Der Flughafen Zürich erzeugt täglich rund 700 Flugbewegungen, die je nach Wind und Tageszeit über verschiedene An- und Abflugschneisen führen. Studien zeigen einen Preisabschlag von rund 1-2 % pro Dezibel über dem Grenzwert (60 dB tagsüber, 50 dB nachts). Dieser Ratgeber zeigt, welche Gemeinden im Kanton Zürich am stärksten betroffen sind, wie sich die Schneisen ändern, welche offiziellen Lärmkarten zu Rate ziehen — und welche Mitigationsmassnahmen Sie bei einem Kauf in einer betroffenen Gemeinde berücksichtigen sollten.
Direkt unter den Anflugrouten (vor allem Süd- und Ost-Anflug) liegen: Opfikon, Glattbrugg, Rümlang, Kloten, Bassersdorf, Nürensdorf — typisch 60-70 dB tagsüber. Im Süd-Anflug: Stadt Zürich Nord (Schwamendingen, Affoltern), Wallisellen, Dübendorf, Volketswil. Über die Abflugschneise im Westen: Otelfingen, Höngg-Affoltern, Regensdorf. In Spitzenstunden überschreiten diese Gemeinden die Grenzwerte regelmässig.
Die Universität Zürich und Wüest Partner haben unabhängig festgestellt: pro 1 dB über dem Tageslärm-Grenzwert (60 dB) sinkt der Immobilienpreis um 1-2 %. Bei 70 dB durchschnittlichem Lärm bedeutet das einen Abschlag von 10-20 % gegenüber vergleichbaren Lagen ohne Lärmbelastung. Bei Vermietung ist der Effekt etwas schwächer (Mieter weniger preissensitiv für Lärm), aber immer noch 5-10 %.
Drei offizielle Quellen: BAZL (Bundesamt für Zivilluftfahrt) hat interaktive Lärmkartierung pro Flughafen unter bazl.admin.ch. Der Flughafen Zürich publiziert tägliche Bewegungsstatistik plus Lärmberichte unter flughafen-zuerich.ch/laerm. Der Kanton Zürich integriert die Lärmwerte in seine GIS-Plattform (maps.zh.ch). Die Werte werden vierteljährlich aktualisiert und sind nach Empfindlichkeitsstufen (ES I-IV) klassifiziert.

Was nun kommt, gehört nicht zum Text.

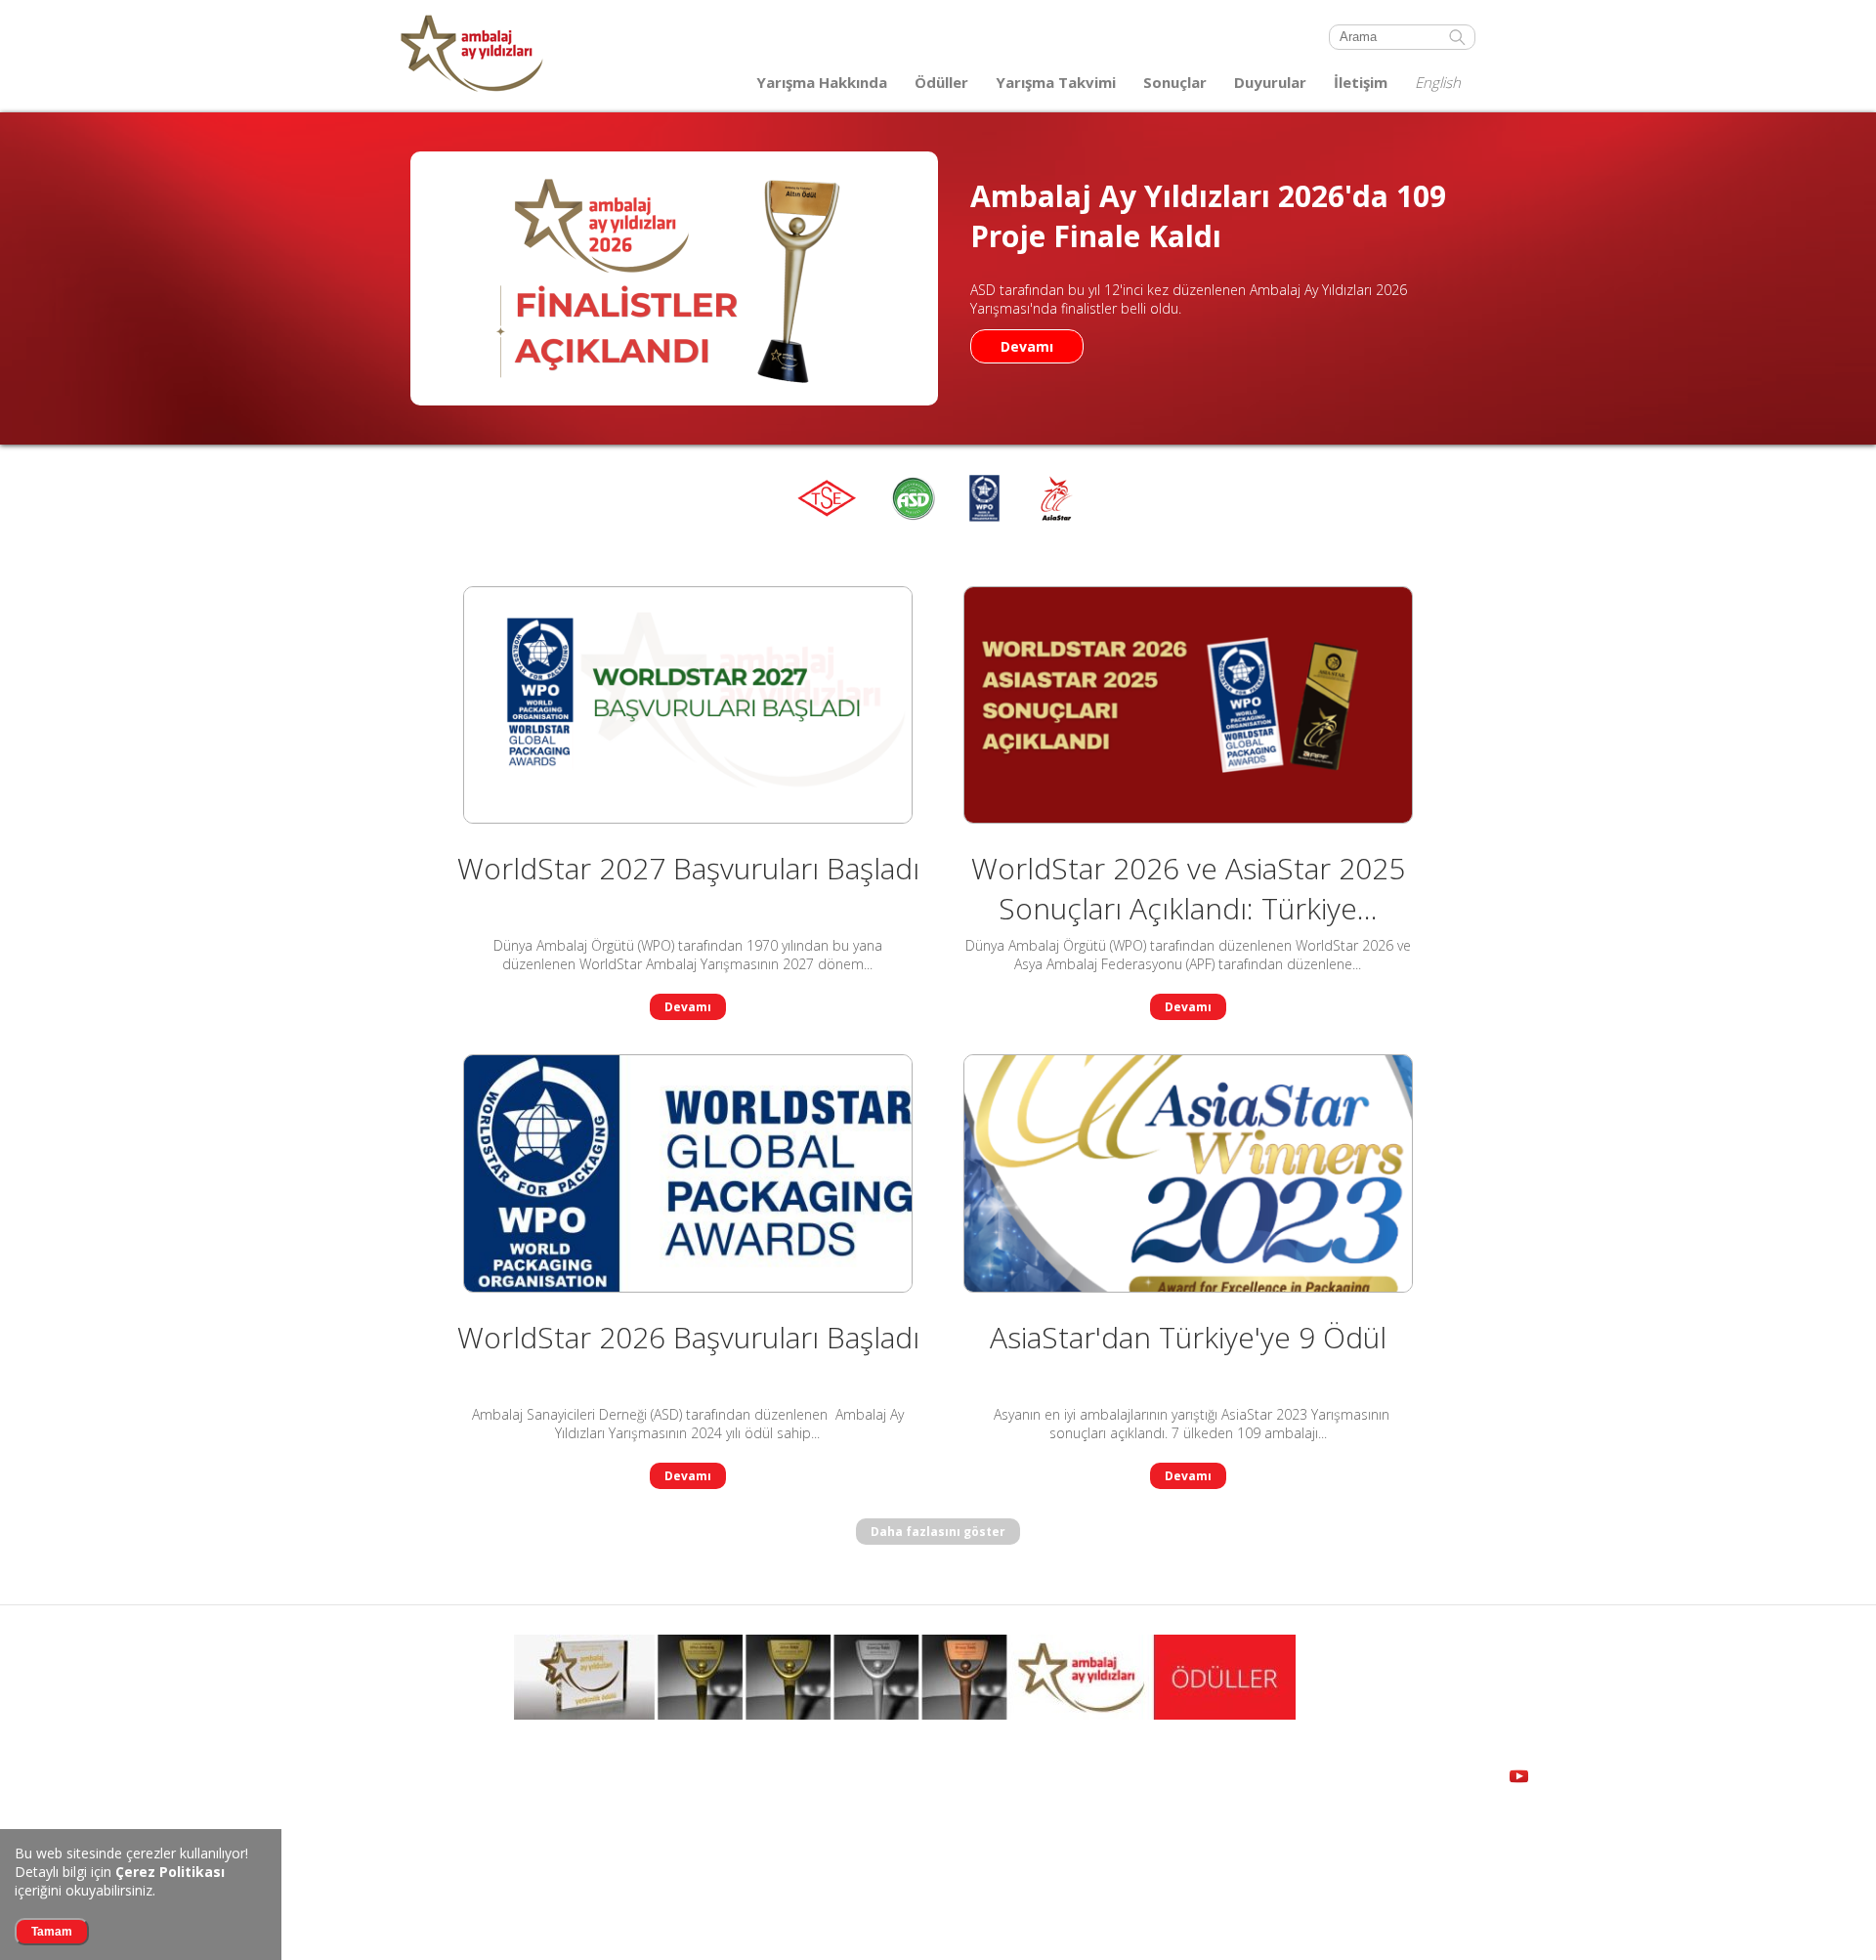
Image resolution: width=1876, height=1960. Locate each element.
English (1438, 82)
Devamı (1027, 346)
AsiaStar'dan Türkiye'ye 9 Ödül (1188, 1337)
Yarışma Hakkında (821, 82)
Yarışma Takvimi (1056, 82)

Die Lärmschutzverordnung (LSV) definiert Belastungsgrenzwerte (BGW) und Alarmwerte (AW) für vier Empfindlichkeitsstufen. Wohnzonen (ES II) erlauben tags 60 dB, nachts 50 dB als BGW. Bei Überschreitung gelten Sanierungspflichten: Schallschutzfenster, gekapselte Lüftung, in extremen Fällen Auszahlungspflicht durch den Flughafen. Beim Kauf ist relevant: liegt das Objekt in einer Sanierungszone? Wer trägt die Kosten?
Drei Massnahmen senken die Innenraum-Belastung: Schallschutzfenster (3-fach Verglasung mit speziellen Glaspaketen, kostet CHF 800-1'500 pro Fenster), gekapselte Lüftungsanlagen mit Schalldämpfern (CHF 8'000-15'000 für ein EFH), Aussenfassaden-Dämmung. Im Kanton Zürich sind viele bestehende Liegenschaften bereits saniert, aber bei älteren Bauten (vor 2000) lohnt eine Inspektion vor Kauf.
Eine Liegenschaft mit Fluglärmbelastung hat einen Markt — die meist 10-20 % günstigeren Preise ziehen Käufer an, denen Lärm weniger wichtig ist (Pendler mit langem Arbeitstag, Hörbehinderte, Familien mit Kindergartenpriorität). Wichtig: Prüfen Sie die Lärmtrend-Prognosen vom Flughafen. Erweiterte Pistenkapazitäten oder Süd-Anflugzunahme können bestehende Lagen weiter belasten.